**Directions for this task:** Can you repeat the Form 8-K cover page from "o      Soliciting" to "(17 CFR 240.13e-4(c))", swapping "Exchange Act" for "1934 Act"?

UNITED STATES

SECURITIES AND EXCHANGE COMMISSION

Washington, D.C. 20549

 


 

FORM 8-K

 

Pursuant to Section 13 or 15(d) of the Securities Exchange Act of 1934

 

Date of Report (Date of earliest event reported):  December 21, 2007

 

VCG Holding Corp.

(Exact name of registrant as specified in its charter)

 

Colorado

 

001-32208

 

84-1157022

(State or other jurisdiction
of incorporation)

 

(Commission File Number)

 

(IRS Employer
Identification Number)

 

 

 

 

 

390 Union Boulevard, Suite 540

 

80228

Lakewood, Colorado

 

(Zip Code)

(Address of Principal Executive Offices)

 

 

 

(303) 934-2424

(Registrant’s telephone number, including area code)

 

 

(Former name or former address, if changed since last report)

 


 

Check the appropriate box below if the Form 8-K filing is intended to simultaneously satisfy the filing obligation of the registrant under any of the following provisions (see General Instruction A.2. below):

 

o      Written communications pursuant to Rule 425 under the Securities Act (17 CFR 230.425)

 

o      Soliciting material pursuant to Rule 14a-12 under the Exchange Act (17 CFR 240.14a-12)

 

o      Pre-commencement communications pursuant to Rule 14d-2(b) under the Exchange Act (17 CFR 240.14d-2(b))

 

o      Pre-commencement communications pursuant to Rule 13e-4(c) under the Exchange Act (17 CFR 240.13e-4(c))

 


 

 



 

Item 2.01.     Completion of Acquisition or Disposition of Assets.

**Data:**
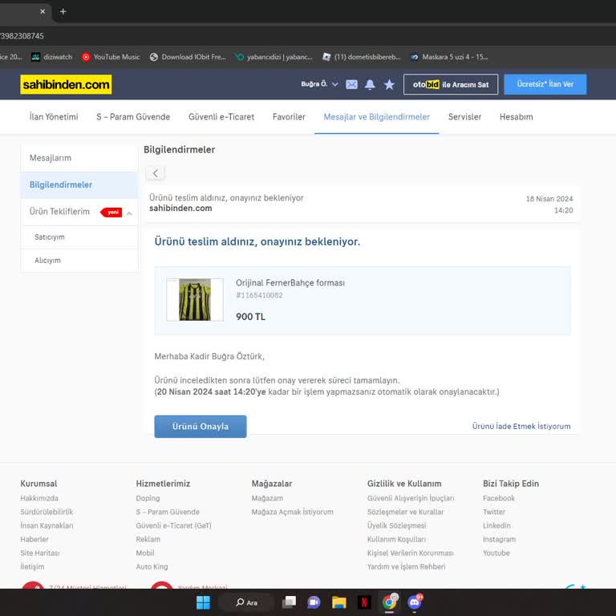
Task: Switch to the Güvenli e-Ticaret tab
Action: coord(221,117)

**Answer to this problem:**
o      Soliciting material pursuant to Rule 14a-12 under the 1934 Act (17 CFR 240.14a-12)

 

o      Pre-commencement communications pursuant to Rule 14d-2(b) under the 1934 Act (17 CFR 240.14d-2(b))

 

o      Pre-commencement communications pursuant to Rule 13e-4(c) under the 1934 Act (17 CFR 240.13e-4(c))